Tuesday, March 11, 2008
Stealing a car
I am about as genuinely Not An Artist as it gets. People who can draw seem to me to be channeling a god who snubs me. I loved Brian's post, and I love any illustration that an artist does which shows his/her process. It remains a very mysterious process to me.
But I did copy a car image one time. Brian's post inspired me to haul my 1976 embroidered denim shirt out of storage.
I miss the old ten dollar bill. The engraving on the back, of the U. S. Treasury building in around 1928, is just delightful and so much more interesting than the new serious designs. One element that always enchanted me was the little car on the street. I always thought it was a Model T Ford, but according to wikipedia's article on the bill's history it's no particular model, just a sort of generic car of the era.
I traced it onto the shirt with a pencil and embroidered it, taxing my artistic abilities to the max, while I watched the Ford/Carter debates on the dorm-basement TV. Did a so-so job on its proportions, but, hey, it's not a real car anyway, so accuracy is irrelevant!
Wednesday, March 05, 2008
A great idea, at the time
The next part, though, is elaborate and unnecssary. Some grandiose wanna-be Nature Lover decided that it needs to have a scenic overlook (which will go on the other side of this guardrail). So now a big wide observation deck must go where we thought only a level, bikeable path over the bank needed to go.

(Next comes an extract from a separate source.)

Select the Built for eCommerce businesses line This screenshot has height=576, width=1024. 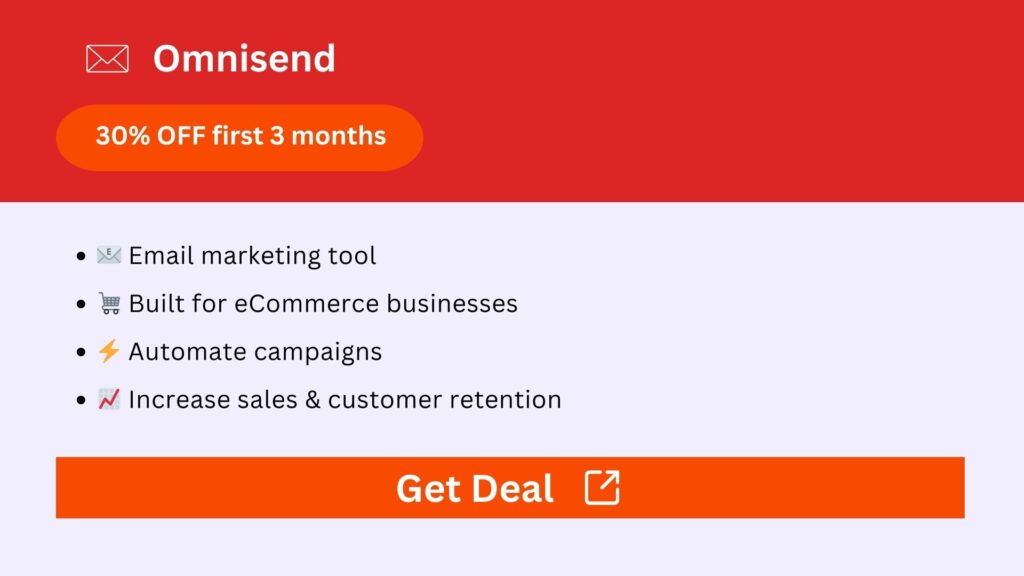point(322,303)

That means the death of that beautiful old cedar in the top picture, and, worse, it means pressure-treated pilings to support the deck. Pressure-treated lumber is necessary if you have to use wooden posts. Of course. Otherwise they'd rot quickly. And while there are newer, less toxic types of pressure treatment, they are lower-rated, and suitable only for residential use. To live outdoors in salt water, the rating must be 2.5 (explained in this article -- see the green box and below), and that means CCA (chromated copper arsenate. Yes, that is arsenic).
At the very least, we could have required some other material be used. None are very good, rammed into this precious creek, but pressure-treatment means slow leach of poison into the water when the tide comes up.
Woulda coulda shoulda, again. From now on, we'll have to be vigilant about any project, even one that seems as blasted nature-friendly as a bike path.